§ Supplied passage
-- BEGIN --
The Leftovers of Nothing - Zero Point Energy
NOTHINGS ain't what they used to be. By using his air pump -- one of the high
points of seventeenth-century technology -- to remove all the air from a
cavity, Sir Robert Boyle made it clear to restoration England what a vacuum
was. It was what was left when you took everything away: emptiness. In the
early twentieth century, quantum mechanics made everything more complicated.
A vacuum is still what is left over when everything is taken away; but that
no longer means that it is emptiness. The non-empty vacuum plays a
fundamental role in the way physicists think about matter.
Descendants of Boyle's air pump now produce vacuums that are, to all intents
and purposes, completely free of matter. But they can never be completely
free of energy. According to quantum theory, it is impossible to remove all
the energy from any system. As in a tin of sardines, there is always a
little bit in the corner that you cannot get out. The magnitude of this
"zero-point energy" is tiny; as far as everyday uses go, it can be ignored.
-- END --
§ Source material
-- BEGIN --
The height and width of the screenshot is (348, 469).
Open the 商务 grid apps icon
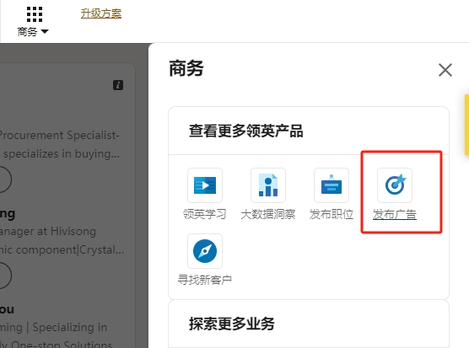point(35,14)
-- END --
§ Work to do
a - Sum up the passage on zero-point energy in two sentences.
b - Answer these questions from the passage on zero-point energy:
(i) What device did Boyle use to remove all the air from a cavity?
(ii) When did quantum mechanics make everything more complicated?
(iii) What object is used as a comparison for the bit of energy that cannot be removed?
The lines come from a separate source.

§ List of solutions
a - In the seventeenth century, Robert Boyle used an air pump to show that a vacuum was emptiness, what was left when everything was taken away, but in the early twentieth century quantum mechanics meant a vacuum no longer meant emptiness. Modern pumps can make vacuums essentially free of matter, yet quantum theory holds that all the energy can never be removed from any system, leaving a tiny "zero-point energy" that can be ignored for everyday uses.

b -
(i) An air pump.
(ii) In the early twentieth century.
(iii) A tin of sardines.